:: What this task involves ::
Each line, starting at the one with "Filter by year 2023 (30K)" and running to the end of the data below, is to be set down again exactly, both ends included; leave pictures out.
═════ Data to examine ═════
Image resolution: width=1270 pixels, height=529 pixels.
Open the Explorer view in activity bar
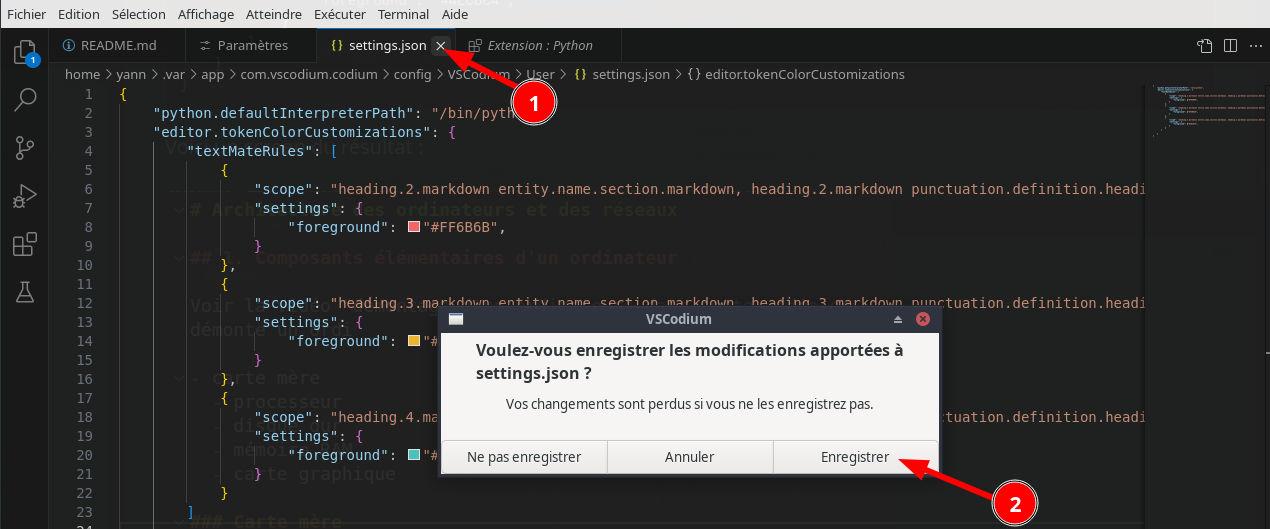tap(25, 52)
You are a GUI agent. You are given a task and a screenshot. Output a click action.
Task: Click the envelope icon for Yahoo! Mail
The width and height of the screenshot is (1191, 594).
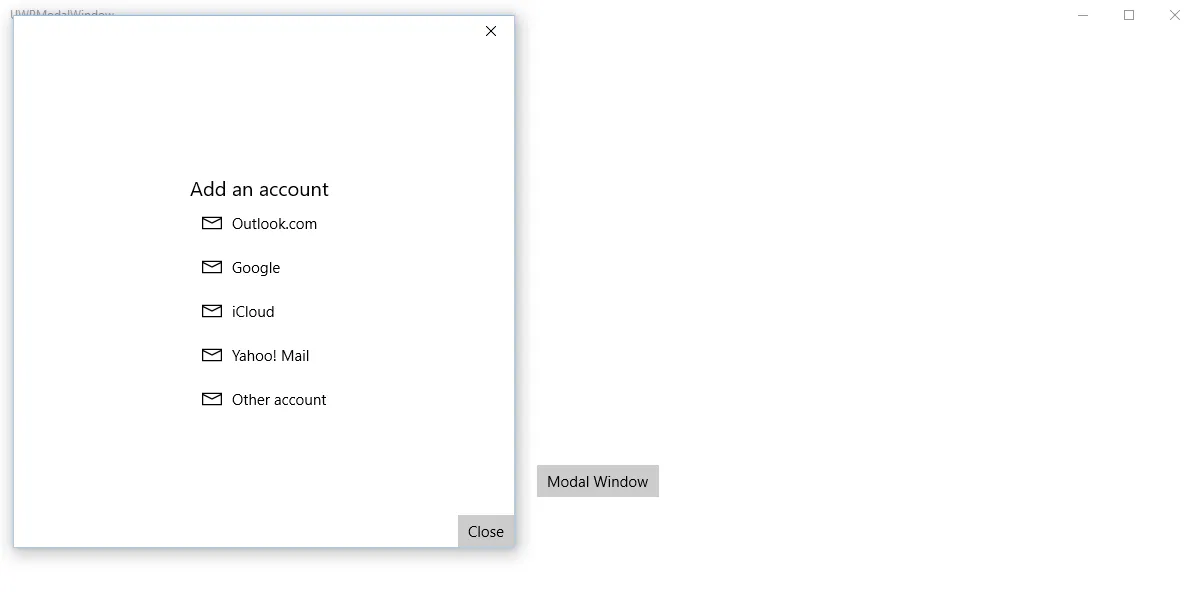point(212,355)
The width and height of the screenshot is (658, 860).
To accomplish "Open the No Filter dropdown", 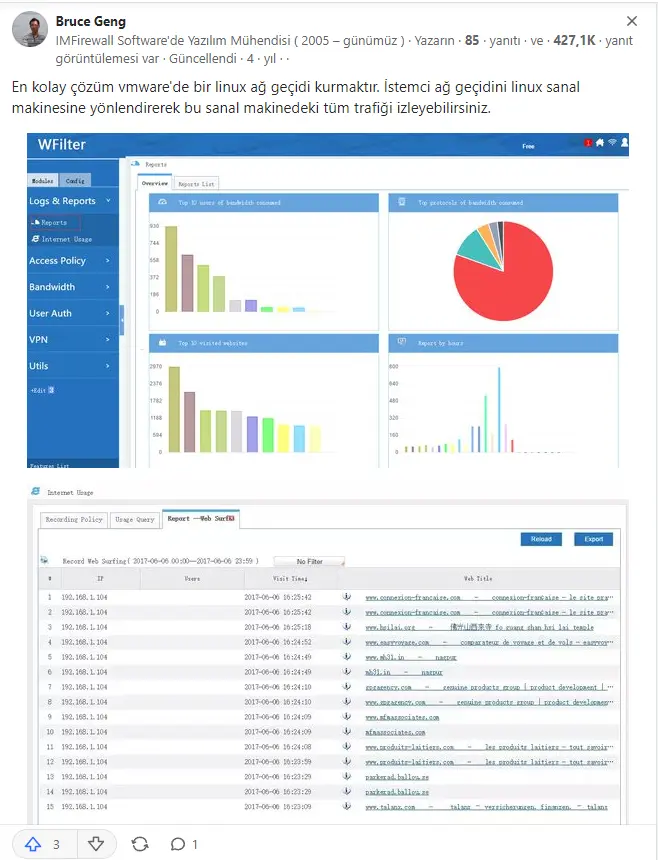I will (309, 561).
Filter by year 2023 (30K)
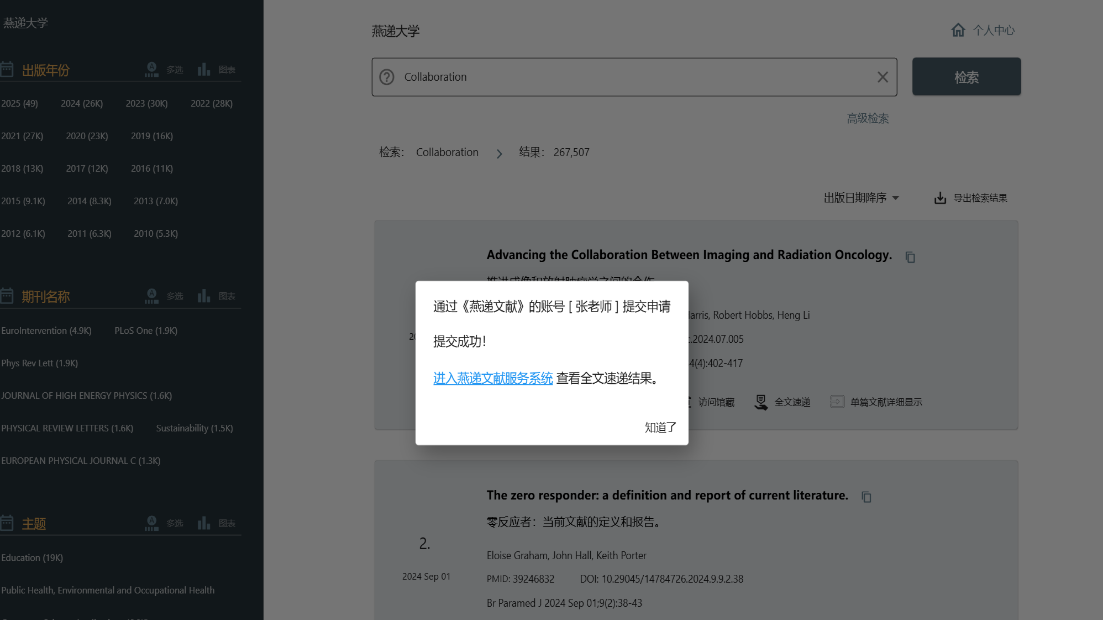 pos(146,104)
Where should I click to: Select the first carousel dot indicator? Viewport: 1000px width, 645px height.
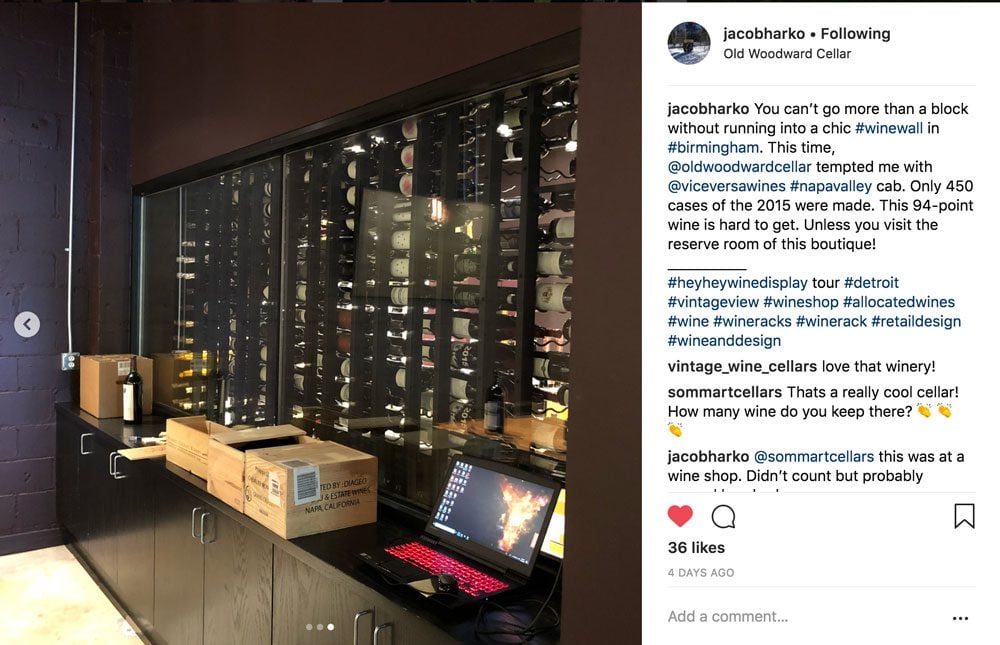309,627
═════
:: The completed task ::
Filter by year 2023 (30K)
 pos(146,104)
Where should I click to: Select the first carousel dot indicator? Viewport: 1000px width, 645px height.
309,627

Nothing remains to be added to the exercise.